More tough conversations

There is a particular conversation I had with a student last year that I have been reflecting on a lot. The conversation happened last Spring semester and I continue to think about it constantly. The conversation centered around the topic of the multicultural sorority that Panhellenic voted on and passed. I'm not sure how the conversation started, but basically the student did not understand why a multicultural sorority was necessary. He felt that all women should feel welcome in the sororities that are already on campus and didn't see the purpose of bringing on a new sorority that was only for a certain group of women on campus. I tried to explain the reasoning for bringing the new sorority on campus and he continued to struggle to understand the purpose of it. Finally the student just said "Maybe I just don't understand because I'm white." At that point I had no idea where to take the conversation, so I just let it go. This is why I've been thinking about it ever since it happened. I keep hoping I had taken the conversation further and explored the issue with him more.

I have been thinking about this conversation for two reasons, (1) It makes me wonder how many other members of the Greek system, or even on the USD campus, feel this way and (2) I wish I had the counseling skills I have now when this conversation happened.

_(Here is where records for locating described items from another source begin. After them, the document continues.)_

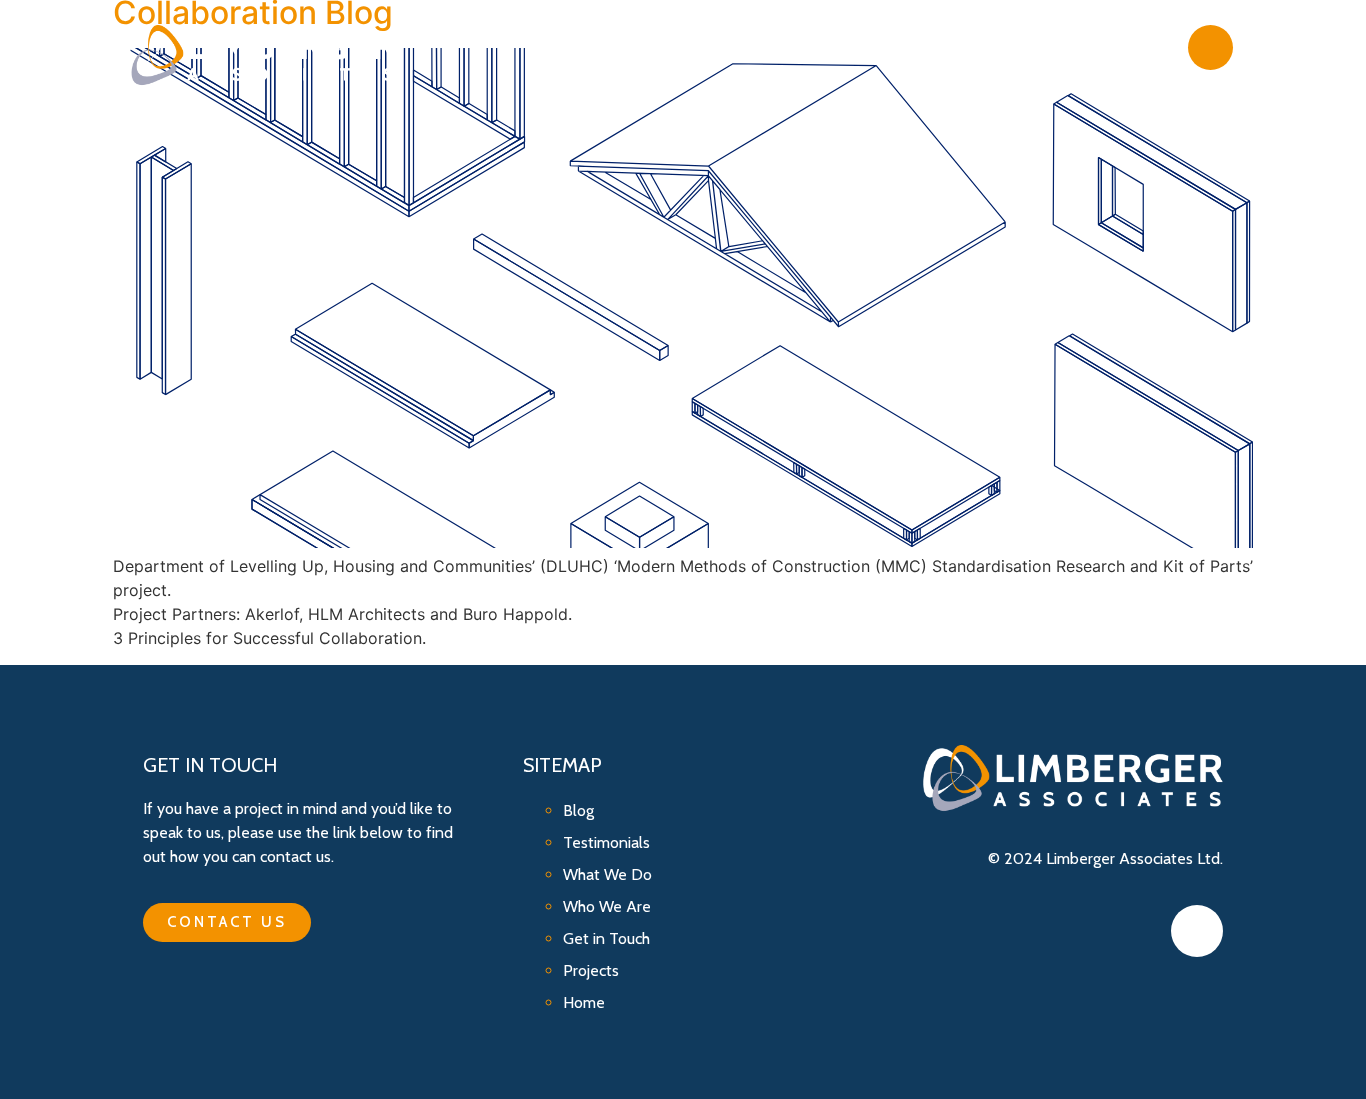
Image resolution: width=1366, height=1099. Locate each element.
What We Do (767, 47)
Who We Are (628, 47)
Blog (985, 47)
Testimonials (606, 842)
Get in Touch (1097, 47)
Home (584, 1002)
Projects (890, 47)
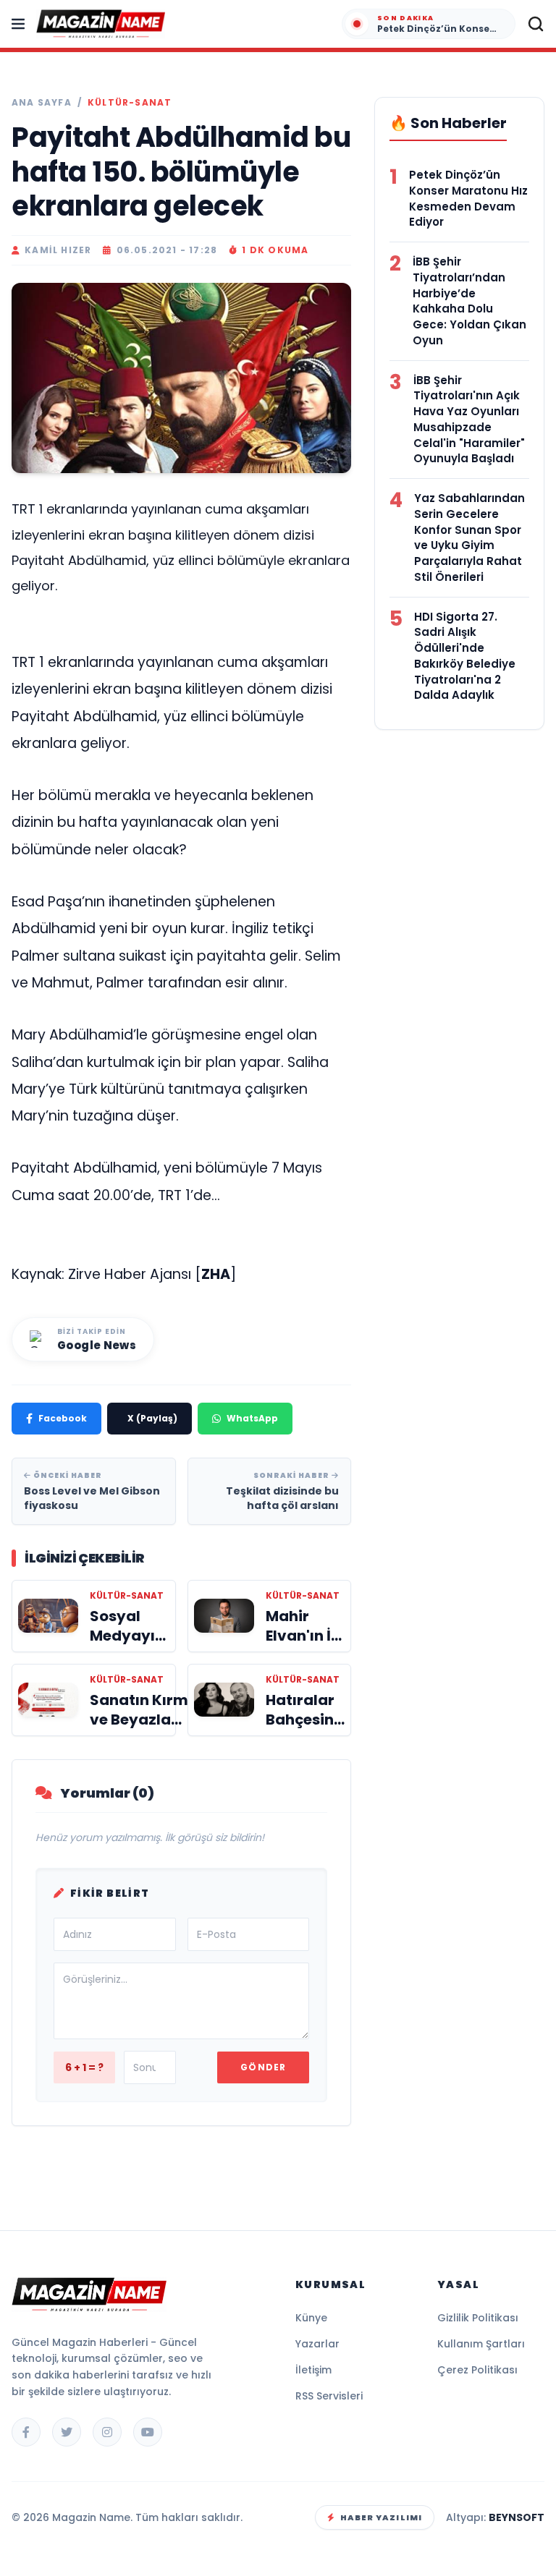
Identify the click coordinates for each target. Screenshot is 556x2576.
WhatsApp (252, 1418)
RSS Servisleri (329, 2396)
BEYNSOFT (516, 2517)
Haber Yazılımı (381, 2517)
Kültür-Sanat (130, 103)
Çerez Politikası (477, 2370)
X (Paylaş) (152, 1418)
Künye (311, 2318)
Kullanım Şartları (481, 2344)
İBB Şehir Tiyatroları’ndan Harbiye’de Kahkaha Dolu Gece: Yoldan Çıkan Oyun (469, 301)
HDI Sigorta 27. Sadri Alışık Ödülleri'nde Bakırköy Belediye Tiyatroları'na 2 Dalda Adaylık (464, 656)
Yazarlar (317, 2344)
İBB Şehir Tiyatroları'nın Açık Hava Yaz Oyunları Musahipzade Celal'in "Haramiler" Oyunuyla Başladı (469, 420)
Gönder (263, 2067)
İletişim (313, 2370)
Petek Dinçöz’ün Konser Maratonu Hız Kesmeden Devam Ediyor (468, 198)
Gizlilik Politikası (477, 2318)
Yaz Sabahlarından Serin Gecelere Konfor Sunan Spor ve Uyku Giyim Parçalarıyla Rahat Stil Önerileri (469, 537)
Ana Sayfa (42, 103)
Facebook (62, 1418)
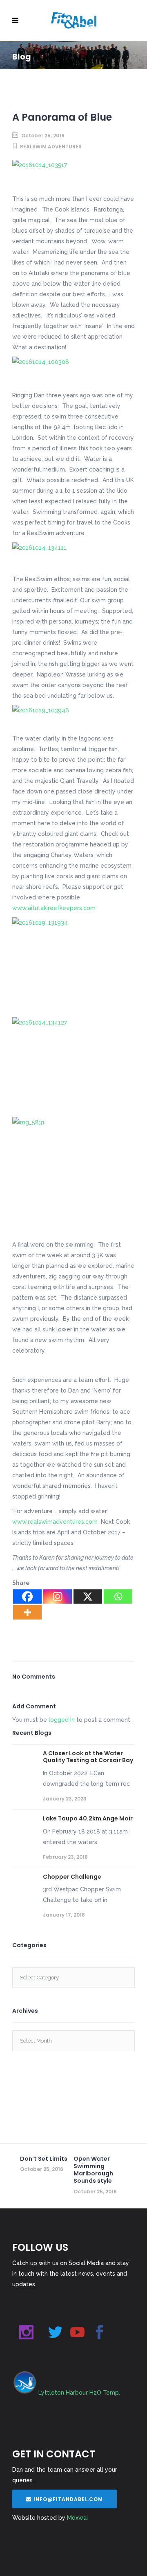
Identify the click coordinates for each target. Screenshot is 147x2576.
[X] (88, 1596)
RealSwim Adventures (51, 146)
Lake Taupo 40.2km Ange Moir (88, 1818)
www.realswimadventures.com (55, 1521)
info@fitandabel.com (68, 2499)
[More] (27, 1612)
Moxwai (77, 2517)
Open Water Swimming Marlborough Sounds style (93, 2170)
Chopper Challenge (72, 1877)
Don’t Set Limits (43, 2159)
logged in (62, 1720)
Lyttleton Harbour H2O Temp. (79, 2392)
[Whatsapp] (118, 1596)
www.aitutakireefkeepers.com (54, 908)
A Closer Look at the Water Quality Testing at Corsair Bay (88, 1756)
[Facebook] (27, 1596)
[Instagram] (57, 1596)
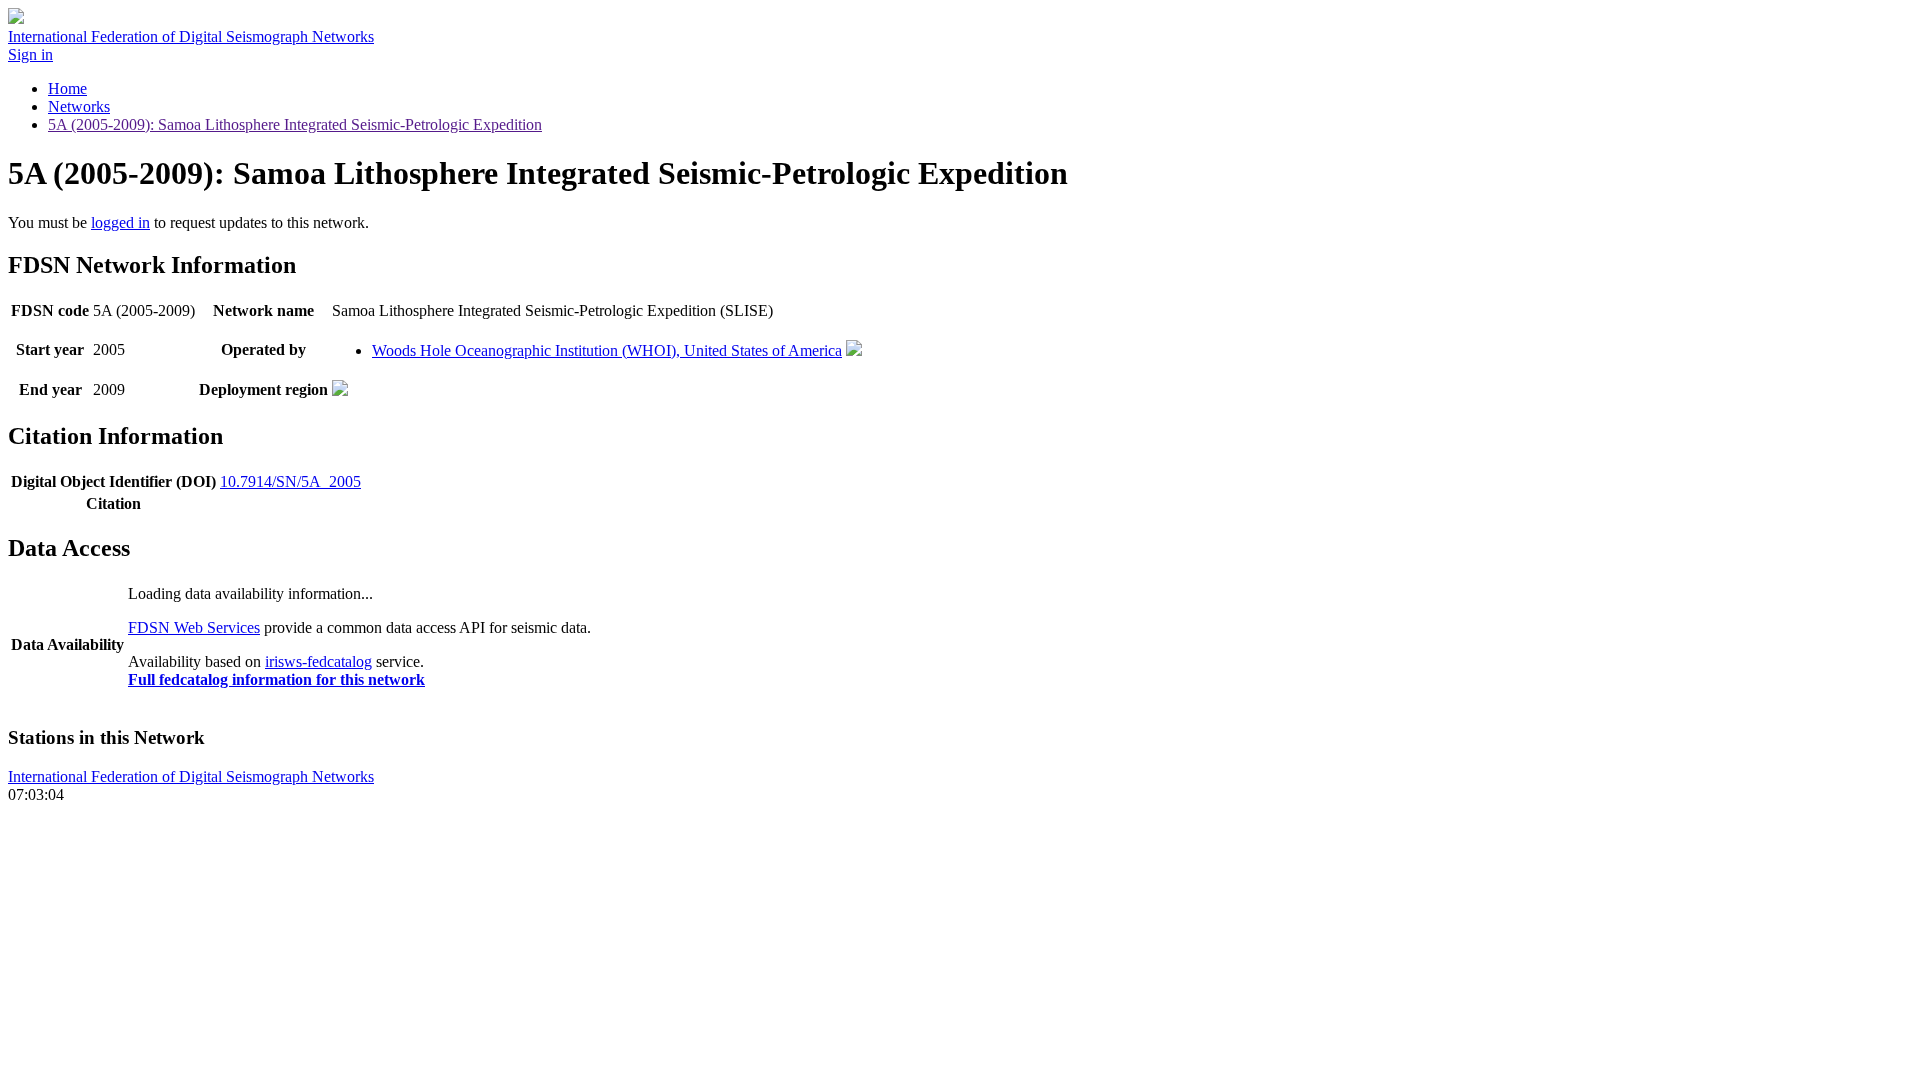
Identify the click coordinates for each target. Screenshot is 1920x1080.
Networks (79, 106)
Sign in (30, 54)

It is no secret that USD is a predominantly white campus and that underrepresented students on this campus struggle to feel a sense of belonging. In thinking about the multicultural sorority on campus I wonder how many students really understand the purpose of having a group like this on campus. I know a very good job was done during Panhellenic meetings to help them understand why a multicultural sorority was necessary, but there are many other students on campus that were not a part of these meetings. Specifically the men in IFC clearly don't understand why this is necessary. Looking back at my conversation, I wish I had used it as a reason to have a discussion during the IFC meeting about the multicultural sorority. I think it would have been a good discussion to hear what their opinions were and try to help them understand. The idea of diversity and inclusion is obviously something that continuously needs to be talked about and I should have taken that opportunity to have a discussion about it. This is another moment for me where I recognize that I missed an opportunity for growth for myself and my students. I hope that if an opportunity like this comes up again, I will recognize it and initiate the conversation.

In thinking about the counseling skills that I have learned since starting my position in the Center for Student Success, it is clear to me that this conversation would have looked very different if I had the skills then. The way the conversation went, I spent most of the time explaining to him the purpose of the multicultural sorority. If I had the counseling skills I have now I would have asked him more open-ended questions to fully understand where he was coming from. Instead of trying to hear him out, I automatically tried to get him to understand the purpose. It is obviously not realistic for him to change his mind in the matter of one conversation. Once I heard his story I would have offered him a little perspective and self-disclosed a little based on my experiences as an underreprested graduate student on this campus. Then when he made the comment of him being white and not being able to understand, I would have simply asked "Can you explain to me why you think as a white male you cannot understand the purpose of this sorority?" I think this would be the best question to ask because it's open ended and it allows him to tell me what being a white male means to him. Based on how he responds I would follow up with more open-ended questions and hopefully help him begin to see why it is so important. I recognize that I cannot do the conversation over, but I feel it's important that I recognize how valuable basic counseling skills are. I am grateful for the skills I've learned this year and I know they will help me where ever I end up after graduation.